Larry’s main area of expertise is the history of French Liberal Thought, which sounds niche but is surprisingly generative and relevant to contemporary societal questions. Larry did not adhere to the professional heuristic that an academic must ‘publish or perish’, and preferred to take his time to develop and communicate his main ideas. I admire him for that. The influence of Isaiah Berlin may help to explain why Larry is best thought of as an intellectual historian rather than a philosopher, a political theorist or a political scientist (he was sceptical of the very idea). He also had a preference for books, book introductions and book chapters. As far as I can tell, he never published a peer-reviewed paper in an academic journal. Some would say that’s an achievement.

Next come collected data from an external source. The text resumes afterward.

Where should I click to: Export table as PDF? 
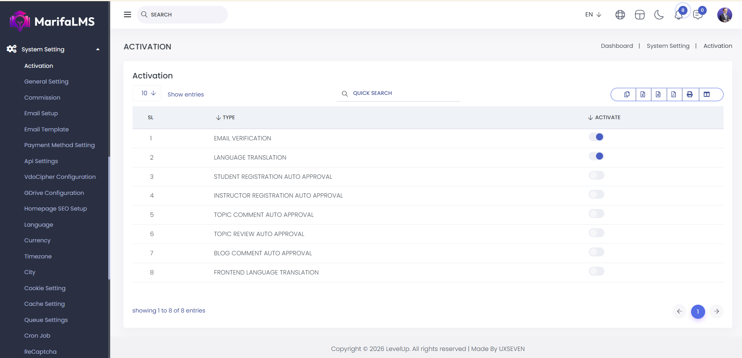(x=674, y=94)
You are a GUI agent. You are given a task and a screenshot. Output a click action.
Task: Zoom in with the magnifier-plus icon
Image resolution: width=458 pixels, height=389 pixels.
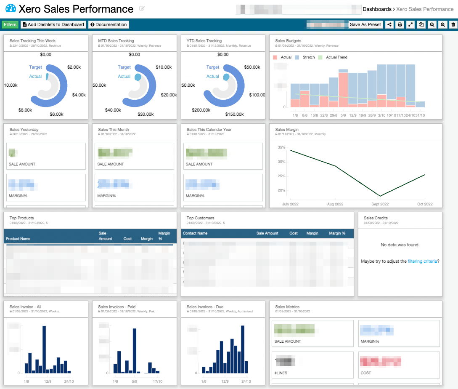(x=442, y=24)
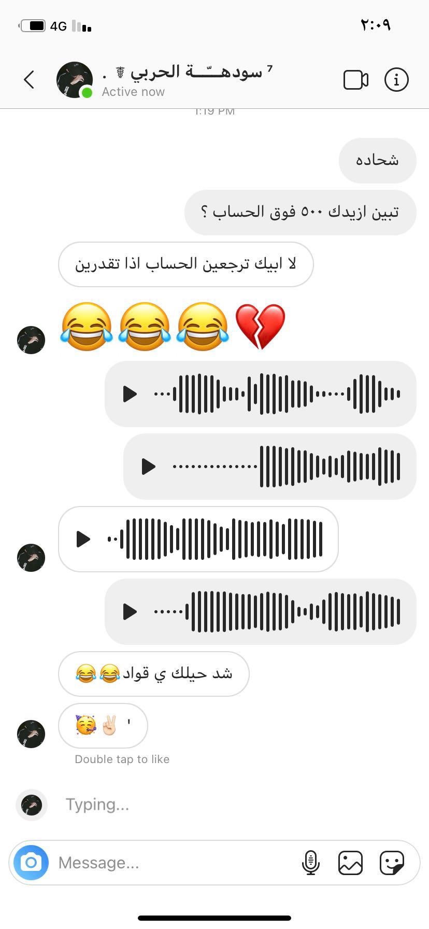The width and height of the screenshot is (429, 929).
Task: Open photo gallery picker icon
Action: click(350, 863)
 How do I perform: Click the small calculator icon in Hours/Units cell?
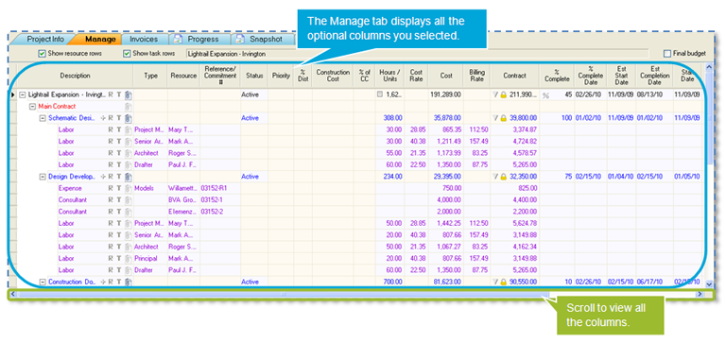click(x=380, y=94)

While Larry’s writing is always characterised by vitality and trenchant clarity, after reading a significant amount of his work, you recognise variations on a theme. In this respect, Berlin’s popular essay on The Hedgehog and the Fox comes to mind. The title stems from a line from the ancient Greek poet Archilochus:
“A fox knows many things, but a hedgehog knows one big thing."
I believe Larry can fairly be characterised as a hedgehog.
So what then was the big thing that Larry knew?
*
It is foolhardy to attempt to distil a lifetime’s scholarship into the expression of one idea, but if I had to (Larry would ask: And do you have to?) it might go like this:
The West is losing its way because it has forgotten the meaning of its (Pauline and Augustinian) Christian roots. That inheritance is fundamentally about rejecting natural inequality for the recognition of moral equality as the basis of the social order. That perspective should create an abiding reciprocity between individuals as soul-bearing citizens of conscience who recognise each other’s interiority and collaboratively fashion a shared life worthy of emulation.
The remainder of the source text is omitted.